__AVAILABLE RECORDS__
^^^^^^^^^^^^^^^^

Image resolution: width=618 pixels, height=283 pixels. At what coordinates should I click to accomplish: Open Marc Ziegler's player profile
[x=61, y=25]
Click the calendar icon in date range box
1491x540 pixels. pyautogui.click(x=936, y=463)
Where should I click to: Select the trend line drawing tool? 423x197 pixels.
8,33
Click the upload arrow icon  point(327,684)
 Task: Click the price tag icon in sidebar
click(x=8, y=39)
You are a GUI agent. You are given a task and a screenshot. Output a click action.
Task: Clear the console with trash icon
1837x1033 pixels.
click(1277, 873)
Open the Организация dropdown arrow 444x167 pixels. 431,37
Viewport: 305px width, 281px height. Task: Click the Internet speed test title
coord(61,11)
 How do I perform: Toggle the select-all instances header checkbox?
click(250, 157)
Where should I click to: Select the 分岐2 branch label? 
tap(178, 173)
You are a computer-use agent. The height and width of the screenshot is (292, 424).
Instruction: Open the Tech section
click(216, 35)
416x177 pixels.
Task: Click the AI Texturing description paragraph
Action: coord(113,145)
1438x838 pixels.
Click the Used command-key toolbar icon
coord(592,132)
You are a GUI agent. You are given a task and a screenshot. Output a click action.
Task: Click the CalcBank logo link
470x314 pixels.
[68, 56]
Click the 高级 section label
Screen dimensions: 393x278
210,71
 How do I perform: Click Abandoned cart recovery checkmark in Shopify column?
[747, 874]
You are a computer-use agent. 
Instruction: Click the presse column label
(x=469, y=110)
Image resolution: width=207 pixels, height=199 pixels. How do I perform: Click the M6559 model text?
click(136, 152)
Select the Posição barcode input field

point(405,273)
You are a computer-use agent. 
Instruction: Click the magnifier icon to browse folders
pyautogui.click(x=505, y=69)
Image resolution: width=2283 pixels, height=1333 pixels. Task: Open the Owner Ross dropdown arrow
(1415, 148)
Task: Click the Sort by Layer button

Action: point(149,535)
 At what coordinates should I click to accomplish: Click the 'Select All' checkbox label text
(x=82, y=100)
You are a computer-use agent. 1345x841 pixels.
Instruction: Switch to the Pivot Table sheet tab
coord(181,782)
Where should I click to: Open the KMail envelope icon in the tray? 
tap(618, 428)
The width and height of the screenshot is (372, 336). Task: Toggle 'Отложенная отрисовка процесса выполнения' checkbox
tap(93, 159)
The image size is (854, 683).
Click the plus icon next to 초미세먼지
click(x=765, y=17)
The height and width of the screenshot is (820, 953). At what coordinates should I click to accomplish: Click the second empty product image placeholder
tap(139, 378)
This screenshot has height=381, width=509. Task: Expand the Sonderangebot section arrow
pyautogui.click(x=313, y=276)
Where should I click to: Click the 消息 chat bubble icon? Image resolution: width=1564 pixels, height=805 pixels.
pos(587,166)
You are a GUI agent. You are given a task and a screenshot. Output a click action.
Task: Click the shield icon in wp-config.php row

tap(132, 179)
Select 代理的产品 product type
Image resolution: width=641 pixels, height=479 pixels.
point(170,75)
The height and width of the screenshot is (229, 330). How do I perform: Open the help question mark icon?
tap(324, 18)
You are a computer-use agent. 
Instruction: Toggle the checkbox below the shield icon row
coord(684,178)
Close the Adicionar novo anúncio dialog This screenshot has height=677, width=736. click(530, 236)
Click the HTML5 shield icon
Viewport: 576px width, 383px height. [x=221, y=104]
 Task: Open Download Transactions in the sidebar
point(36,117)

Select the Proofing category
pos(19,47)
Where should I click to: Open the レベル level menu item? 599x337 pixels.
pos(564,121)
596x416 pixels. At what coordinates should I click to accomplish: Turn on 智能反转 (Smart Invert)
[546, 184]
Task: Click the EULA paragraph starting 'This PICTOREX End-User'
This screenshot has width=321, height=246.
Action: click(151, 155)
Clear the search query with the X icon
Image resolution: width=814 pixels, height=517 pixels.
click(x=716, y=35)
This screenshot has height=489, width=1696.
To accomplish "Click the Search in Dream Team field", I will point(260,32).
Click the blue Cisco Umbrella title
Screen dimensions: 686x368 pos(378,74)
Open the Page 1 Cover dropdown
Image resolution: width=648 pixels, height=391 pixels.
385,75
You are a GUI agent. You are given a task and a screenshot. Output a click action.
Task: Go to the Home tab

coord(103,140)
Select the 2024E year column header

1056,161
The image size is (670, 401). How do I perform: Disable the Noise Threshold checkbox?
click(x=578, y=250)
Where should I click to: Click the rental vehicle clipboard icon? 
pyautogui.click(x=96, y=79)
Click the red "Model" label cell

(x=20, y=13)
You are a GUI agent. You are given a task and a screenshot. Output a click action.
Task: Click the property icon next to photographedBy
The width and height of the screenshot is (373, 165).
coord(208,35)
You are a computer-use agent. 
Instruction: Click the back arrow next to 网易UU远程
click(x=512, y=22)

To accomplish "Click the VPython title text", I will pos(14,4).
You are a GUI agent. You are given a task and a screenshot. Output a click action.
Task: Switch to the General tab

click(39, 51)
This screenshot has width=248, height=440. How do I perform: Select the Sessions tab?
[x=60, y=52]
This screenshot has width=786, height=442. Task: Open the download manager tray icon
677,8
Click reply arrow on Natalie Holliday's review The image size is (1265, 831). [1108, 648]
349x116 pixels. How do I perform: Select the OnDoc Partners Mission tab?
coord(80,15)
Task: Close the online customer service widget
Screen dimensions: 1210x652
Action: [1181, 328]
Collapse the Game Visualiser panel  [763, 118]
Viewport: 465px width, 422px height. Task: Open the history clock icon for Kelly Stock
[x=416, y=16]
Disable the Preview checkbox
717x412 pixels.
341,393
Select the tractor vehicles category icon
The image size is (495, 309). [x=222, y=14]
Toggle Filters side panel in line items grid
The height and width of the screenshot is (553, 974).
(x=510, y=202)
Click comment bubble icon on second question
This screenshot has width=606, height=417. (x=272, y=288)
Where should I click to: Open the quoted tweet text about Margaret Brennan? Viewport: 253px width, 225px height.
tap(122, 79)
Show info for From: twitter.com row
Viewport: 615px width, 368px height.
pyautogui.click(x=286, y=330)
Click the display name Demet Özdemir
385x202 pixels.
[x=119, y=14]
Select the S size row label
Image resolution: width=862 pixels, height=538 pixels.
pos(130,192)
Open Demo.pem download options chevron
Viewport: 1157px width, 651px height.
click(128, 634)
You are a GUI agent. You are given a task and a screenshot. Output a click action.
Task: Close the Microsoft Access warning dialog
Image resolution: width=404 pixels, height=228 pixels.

^^^^^^^^^^^^^^^^

Return every line from the records above that contains the word "resolution".

Image resolution: width=618 pixels, height=283 pixels. At what coordinates should I click to accomplish: Open Marc Ziegler's player profile
Image resolution: width=207 pixels, height=199 pixels. How do I perform: Click the M6559 model text?
Image resolution: width=2283 pixels, height=1333 pixels. Task: Open the Owner Ross dropdown arrow
Where should I click to: Click the 消息 chat bubble icon? Image resolution: width=1564 pixels, height=805 pixels.
Image resolution: width=641 pixels, height=479 pixels.
Image resolution: width=814 pixels, height=517 pixels.
Image resolution: width=648 pixels, height=391 pixels.
Image resolution: width=862 pixels, height=538 pixels.
Image resolution: width=404 pixels, height=228 pixels.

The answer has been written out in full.